Given the above complex scenario, the appearance of the IS in Afghanistan becomes a moment fraught with great poignancy.

We can agree that the Afghan President Ashraf Ghani has no reason to lie during a nationally televised address when he says that the IS is responsible for the carnage in Jalalabad on Sunday. He probably spoke on the basis of Afghan intelligence. His army chief Sher Mohammad Karimi said at the same that terrorists are the common enemies of Afghanistan and Pakistan.

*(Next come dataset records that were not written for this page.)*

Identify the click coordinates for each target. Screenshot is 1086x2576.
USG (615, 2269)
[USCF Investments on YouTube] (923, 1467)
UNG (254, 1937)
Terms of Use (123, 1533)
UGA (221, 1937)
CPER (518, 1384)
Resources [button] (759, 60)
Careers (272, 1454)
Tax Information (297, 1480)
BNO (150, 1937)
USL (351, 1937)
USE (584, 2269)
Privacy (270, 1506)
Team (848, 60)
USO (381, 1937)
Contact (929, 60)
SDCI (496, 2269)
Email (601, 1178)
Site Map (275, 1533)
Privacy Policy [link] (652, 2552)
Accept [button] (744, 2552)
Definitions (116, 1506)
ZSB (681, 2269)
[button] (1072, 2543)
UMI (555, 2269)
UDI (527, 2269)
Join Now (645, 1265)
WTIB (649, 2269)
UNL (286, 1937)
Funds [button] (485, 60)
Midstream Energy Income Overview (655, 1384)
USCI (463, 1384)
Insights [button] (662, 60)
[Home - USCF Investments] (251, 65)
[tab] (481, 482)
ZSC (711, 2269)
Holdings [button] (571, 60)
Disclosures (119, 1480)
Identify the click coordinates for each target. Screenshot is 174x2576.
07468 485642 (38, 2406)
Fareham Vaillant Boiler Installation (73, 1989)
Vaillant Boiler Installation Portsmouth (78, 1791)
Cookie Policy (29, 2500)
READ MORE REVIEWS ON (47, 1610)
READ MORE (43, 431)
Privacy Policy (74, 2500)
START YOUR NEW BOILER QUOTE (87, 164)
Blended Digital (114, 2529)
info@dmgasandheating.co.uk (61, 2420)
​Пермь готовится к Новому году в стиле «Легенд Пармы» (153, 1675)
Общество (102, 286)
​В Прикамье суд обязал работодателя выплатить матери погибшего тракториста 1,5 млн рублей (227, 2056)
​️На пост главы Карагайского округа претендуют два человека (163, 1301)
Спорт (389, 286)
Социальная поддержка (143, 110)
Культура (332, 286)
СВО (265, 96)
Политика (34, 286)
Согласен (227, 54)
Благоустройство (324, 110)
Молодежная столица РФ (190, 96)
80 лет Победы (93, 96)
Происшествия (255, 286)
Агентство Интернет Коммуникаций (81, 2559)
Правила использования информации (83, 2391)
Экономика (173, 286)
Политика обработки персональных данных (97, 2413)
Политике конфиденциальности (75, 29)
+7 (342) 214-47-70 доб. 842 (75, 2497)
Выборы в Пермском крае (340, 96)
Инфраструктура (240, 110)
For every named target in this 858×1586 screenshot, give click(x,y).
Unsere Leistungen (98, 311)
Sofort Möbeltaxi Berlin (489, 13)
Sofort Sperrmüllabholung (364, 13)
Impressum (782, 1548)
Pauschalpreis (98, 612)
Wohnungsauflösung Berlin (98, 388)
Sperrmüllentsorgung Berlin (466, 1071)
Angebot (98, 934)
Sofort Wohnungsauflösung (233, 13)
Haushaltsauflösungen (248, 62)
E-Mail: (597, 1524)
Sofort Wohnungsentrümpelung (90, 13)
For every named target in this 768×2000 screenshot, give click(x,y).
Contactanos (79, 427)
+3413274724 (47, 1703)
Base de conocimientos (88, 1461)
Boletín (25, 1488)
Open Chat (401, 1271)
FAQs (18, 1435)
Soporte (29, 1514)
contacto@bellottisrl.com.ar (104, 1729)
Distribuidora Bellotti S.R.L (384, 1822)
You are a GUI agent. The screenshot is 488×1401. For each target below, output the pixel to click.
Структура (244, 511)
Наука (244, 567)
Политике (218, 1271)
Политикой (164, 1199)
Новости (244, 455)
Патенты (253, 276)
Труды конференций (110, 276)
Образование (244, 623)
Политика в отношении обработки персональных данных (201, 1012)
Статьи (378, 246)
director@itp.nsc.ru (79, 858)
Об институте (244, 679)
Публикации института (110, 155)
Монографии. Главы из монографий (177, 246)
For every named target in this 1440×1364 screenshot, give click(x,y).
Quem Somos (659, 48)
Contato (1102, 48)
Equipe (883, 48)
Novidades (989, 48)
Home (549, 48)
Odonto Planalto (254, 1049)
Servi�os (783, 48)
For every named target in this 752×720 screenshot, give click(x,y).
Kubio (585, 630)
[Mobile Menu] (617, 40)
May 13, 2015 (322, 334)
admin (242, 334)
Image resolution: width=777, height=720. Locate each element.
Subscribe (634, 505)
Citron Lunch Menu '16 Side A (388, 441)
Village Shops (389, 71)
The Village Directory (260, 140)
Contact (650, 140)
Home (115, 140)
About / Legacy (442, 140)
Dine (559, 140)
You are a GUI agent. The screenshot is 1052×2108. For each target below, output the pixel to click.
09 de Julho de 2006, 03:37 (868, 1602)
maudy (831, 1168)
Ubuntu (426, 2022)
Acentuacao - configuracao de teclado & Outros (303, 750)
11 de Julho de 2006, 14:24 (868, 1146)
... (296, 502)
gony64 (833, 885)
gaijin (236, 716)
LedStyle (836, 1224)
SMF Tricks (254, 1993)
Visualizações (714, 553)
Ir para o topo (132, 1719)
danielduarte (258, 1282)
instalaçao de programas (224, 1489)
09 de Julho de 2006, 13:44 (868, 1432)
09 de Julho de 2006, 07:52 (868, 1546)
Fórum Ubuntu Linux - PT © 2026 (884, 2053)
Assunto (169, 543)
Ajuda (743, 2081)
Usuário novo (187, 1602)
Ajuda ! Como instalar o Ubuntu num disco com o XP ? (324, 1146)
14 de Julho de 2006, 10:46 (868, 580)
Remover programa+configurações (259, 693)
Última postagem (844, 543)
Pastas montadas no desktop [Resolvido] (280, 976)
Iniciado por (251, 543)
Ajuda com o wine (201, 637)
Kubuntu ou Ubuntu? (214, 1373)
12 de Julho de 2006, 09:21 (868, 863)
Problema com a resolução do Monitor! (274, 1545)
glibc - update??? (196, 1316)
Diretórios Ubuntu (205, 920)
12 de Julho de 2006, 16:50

Interestingly, the IS’s appearance in Afghanistan coincides with phenomenal shifts in regional politics. (See my article Pakistan, China, Iran and the remaking of regional security). Equally, there are nascent signs that the national unity government in Kabul is renewing its ties with Russia, here, and Iran, here, (which have been in a state of drift in the recent months.)

The US has every reason to feel nervous that a regional initiative may, finally, take shape that challenges Washington’s monopoly to be the arbiter of any Afghan settlement — especially with the warming up of Russian-Pakistani ties and the upcoming summit meeting of the Shanghai Cooperation Organization in Ufa, Russia, where Pakistan’s admission as a full member of the regional body is expected to be formalized.